## Task description
Present each line of the entries below that holds the word "computer".

## Input for this task
* * * * * * *
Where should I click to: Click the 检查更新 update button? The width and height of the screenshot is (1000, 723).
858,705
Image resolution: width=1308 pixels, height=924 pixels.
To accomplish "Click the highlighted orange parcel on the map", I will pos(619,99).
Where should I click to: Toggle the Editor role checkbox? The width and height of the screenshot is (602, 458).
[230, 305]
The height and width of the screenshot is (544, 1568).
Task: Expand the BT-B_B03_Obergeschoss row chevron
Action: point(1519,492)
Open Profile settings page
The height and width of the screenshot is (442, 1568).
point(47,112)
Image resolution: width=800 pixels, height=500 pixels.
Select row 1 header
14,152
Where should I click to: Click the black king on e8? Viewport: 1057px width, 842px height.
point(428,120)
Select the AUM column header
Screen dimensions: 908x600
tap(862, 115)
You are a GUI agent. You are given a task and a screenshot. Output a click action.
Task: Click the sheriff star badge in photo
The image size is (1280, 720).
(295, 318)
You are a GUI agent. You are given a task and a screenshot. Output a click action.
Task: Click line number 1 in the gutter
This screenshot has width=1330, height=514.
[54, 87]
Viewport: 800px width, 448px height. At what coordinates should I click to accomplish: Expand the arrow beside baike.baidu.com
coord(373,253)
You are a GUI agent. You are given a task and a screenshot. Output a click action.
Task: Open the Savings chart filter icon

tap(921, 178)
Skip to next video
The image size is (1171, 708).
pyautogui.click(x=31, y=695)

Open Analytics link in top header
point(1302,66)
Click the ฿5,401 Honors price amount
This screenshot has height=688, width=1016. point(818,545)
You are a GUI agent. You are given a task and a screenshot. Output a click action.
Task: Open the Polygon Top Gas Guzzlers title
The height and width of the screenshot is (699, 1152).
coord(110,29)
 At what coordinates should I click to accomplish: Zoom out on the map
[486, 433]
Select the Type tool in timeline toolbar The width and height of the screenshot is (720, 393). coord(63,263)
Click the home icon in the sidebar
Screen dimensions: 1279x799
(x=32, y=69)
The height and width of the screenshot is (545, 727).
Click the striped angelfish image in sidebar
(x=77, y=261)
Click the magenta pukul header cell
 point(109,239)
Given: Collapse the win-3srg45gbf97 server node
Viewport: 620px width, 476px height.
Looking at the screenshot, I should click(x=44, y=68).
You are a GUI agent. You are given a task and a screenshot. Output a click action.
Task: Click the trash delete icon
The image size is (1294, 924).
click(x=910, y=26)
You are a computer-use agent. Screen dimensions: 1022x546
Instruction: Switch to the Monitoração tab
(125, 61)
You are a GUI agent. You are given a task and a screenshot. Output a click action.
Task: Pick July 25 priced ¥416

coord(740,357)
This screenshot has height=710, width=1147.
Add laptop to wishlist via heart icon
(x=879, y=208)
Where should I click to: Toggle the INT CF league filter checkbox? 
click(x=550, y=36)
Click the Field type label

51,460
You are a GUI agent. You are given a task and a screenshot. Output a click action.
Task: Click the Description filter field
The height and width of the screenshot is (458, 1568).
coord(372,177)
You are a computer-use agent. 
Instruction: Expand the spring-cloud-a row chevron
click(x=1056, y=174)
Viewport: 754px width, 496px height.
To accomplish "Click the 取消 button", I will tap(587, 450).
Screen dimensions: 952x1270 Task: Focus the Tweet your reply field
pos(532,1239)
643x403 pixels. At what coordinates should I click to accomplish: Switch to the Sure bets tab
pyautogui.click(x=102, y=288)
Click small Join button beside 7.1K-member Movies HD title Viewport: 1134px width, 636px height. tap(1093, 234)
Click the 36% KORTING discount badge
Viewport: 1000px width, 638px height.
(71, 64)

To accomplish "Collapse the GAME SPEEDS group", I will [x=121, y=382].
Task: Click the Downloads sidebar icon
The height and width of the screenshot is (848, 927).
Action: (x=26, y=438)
* * * * * * *
## Answer to the problem
You are a computer-use agent. Screen dimensions: 1022x546
You are a computer-use agent. 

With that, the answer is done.